## [Assignment]
Word for word, copy out the entries below, but not the pictures in them.
Start of Entries supplied
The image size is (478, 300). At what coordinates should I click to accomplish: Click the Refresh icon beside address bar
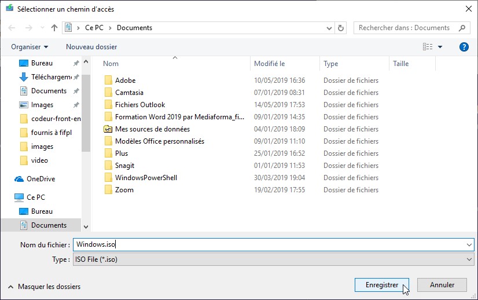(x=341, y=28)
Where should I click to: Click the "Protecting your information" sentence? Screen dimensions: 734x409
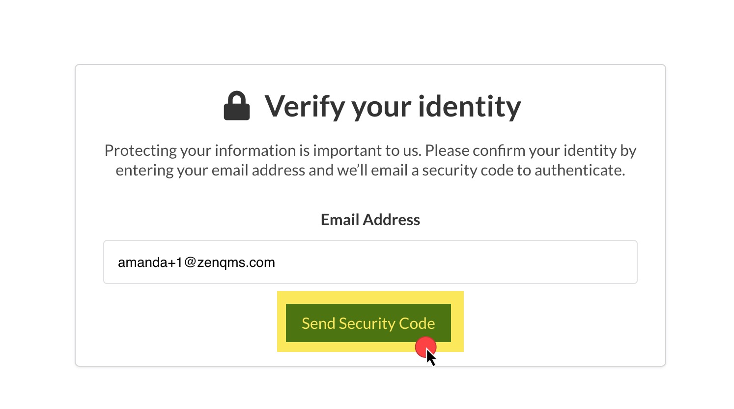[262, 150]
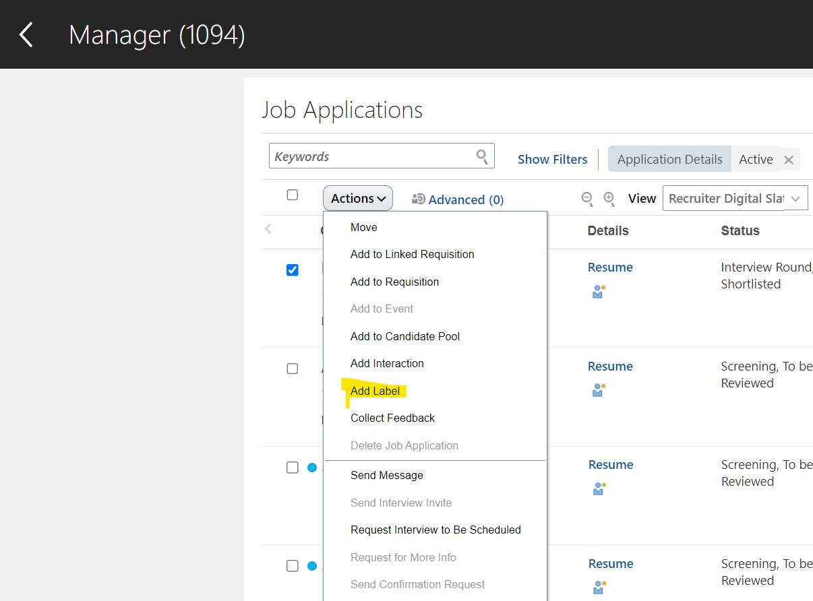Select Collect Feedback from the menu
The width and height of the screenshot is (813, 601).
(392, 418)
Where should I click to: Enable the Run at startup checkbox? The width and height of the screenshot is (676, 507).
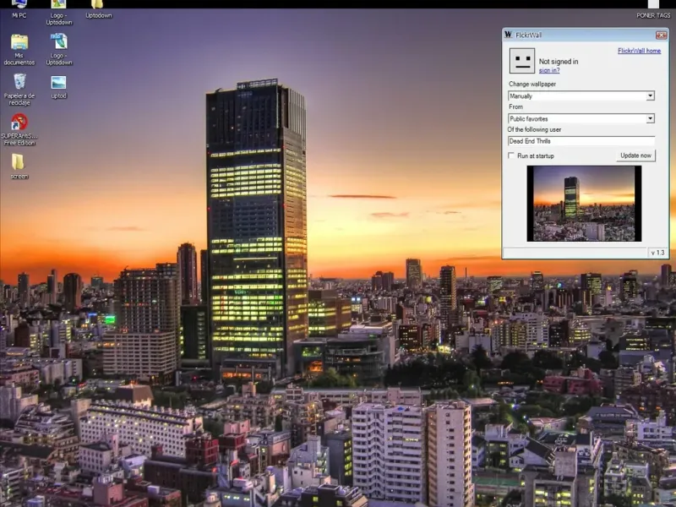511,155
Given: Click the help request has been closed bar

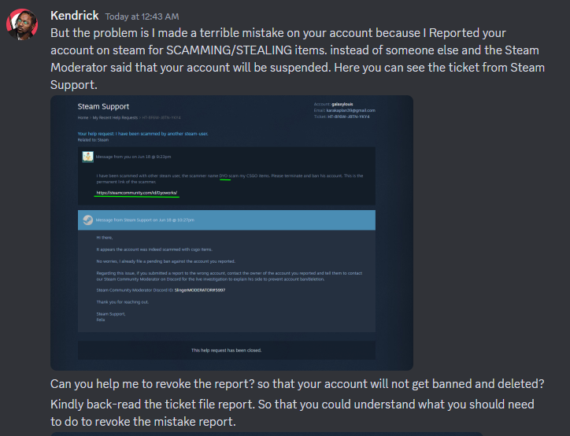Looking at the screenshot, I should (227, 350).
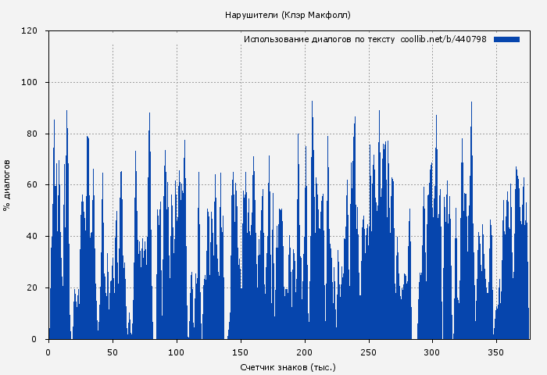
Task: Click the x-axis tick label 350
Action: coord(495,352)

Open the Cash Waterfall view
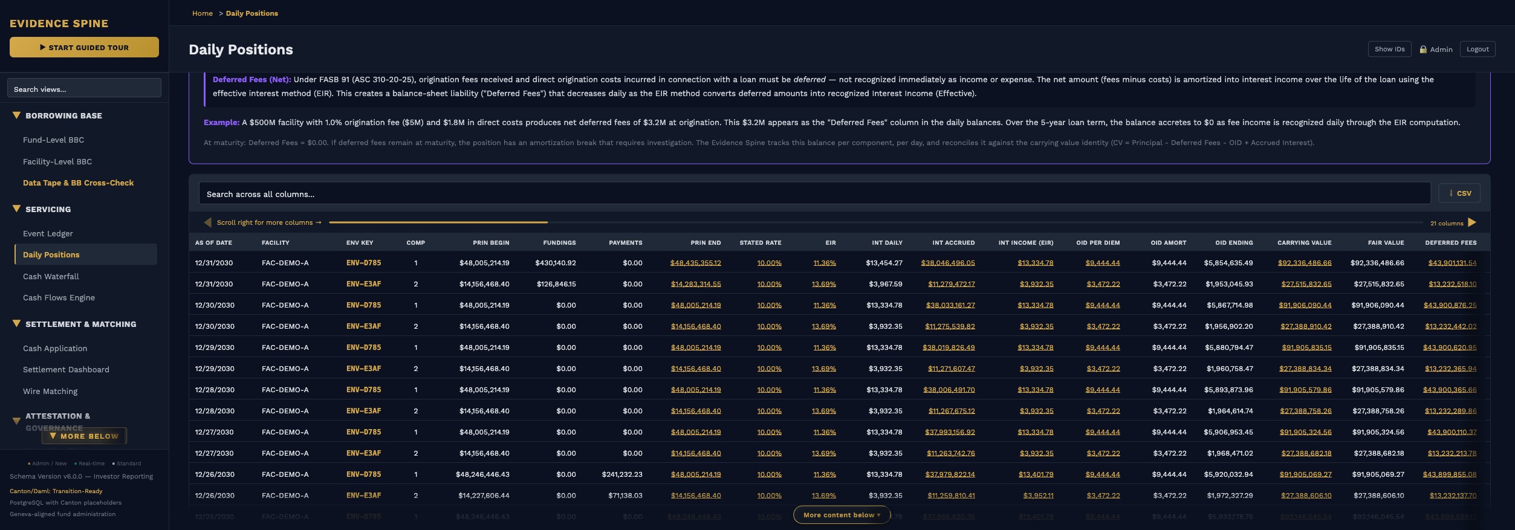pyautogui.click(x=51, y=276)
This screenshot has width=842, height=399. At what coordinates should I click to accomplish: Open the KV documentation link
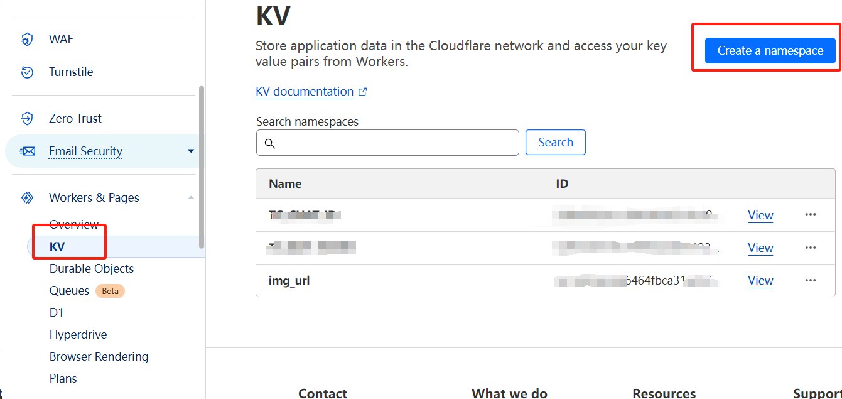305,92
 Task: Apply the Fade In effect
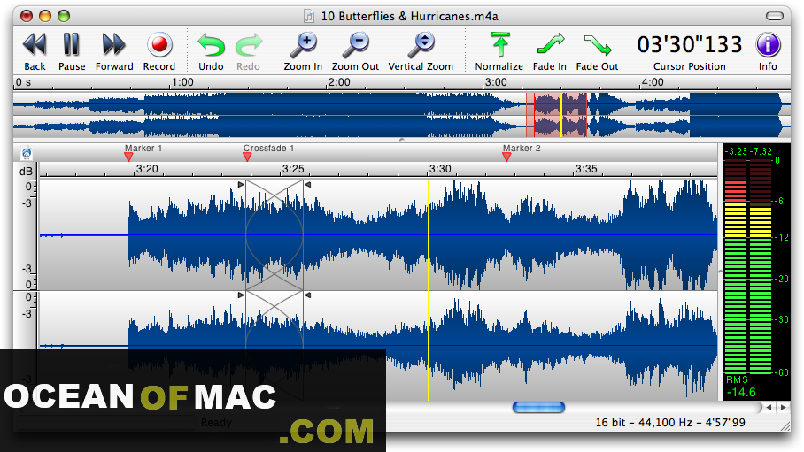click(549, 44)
End of Entries supplied
## [Solved exercise]
The image size is (478, 300). At what coordinates should I click to accomplish: Click the Refresh icon beside address bar
(x=341, y=28)
Where should I click to: Click the "Protecting your information" sentence? Screen dimensions: 734x409
[262, 150]
Select Collect Feedback from the menu
The width and height of the screenshot is (813, 601).
(392, 418)
Where should I click to: Enable the Run at startup checkbox? The width and height of the screenshot is (676, 507).
511,155
Given: Click the help request has been closed bar

Looking at the screenshot, I should (227, 350).
Task: Click the x-axis tick label 350
Action: coord(495,352)

Open the Cash Waterfall view
pyautogui.click(x=51, y=276)
This screenshot has width=842, height=399. At what coordinates should I click to accomplish: Open the KV documentation link
305,92
 Task: Apply the Fade In effect
click(549, 44)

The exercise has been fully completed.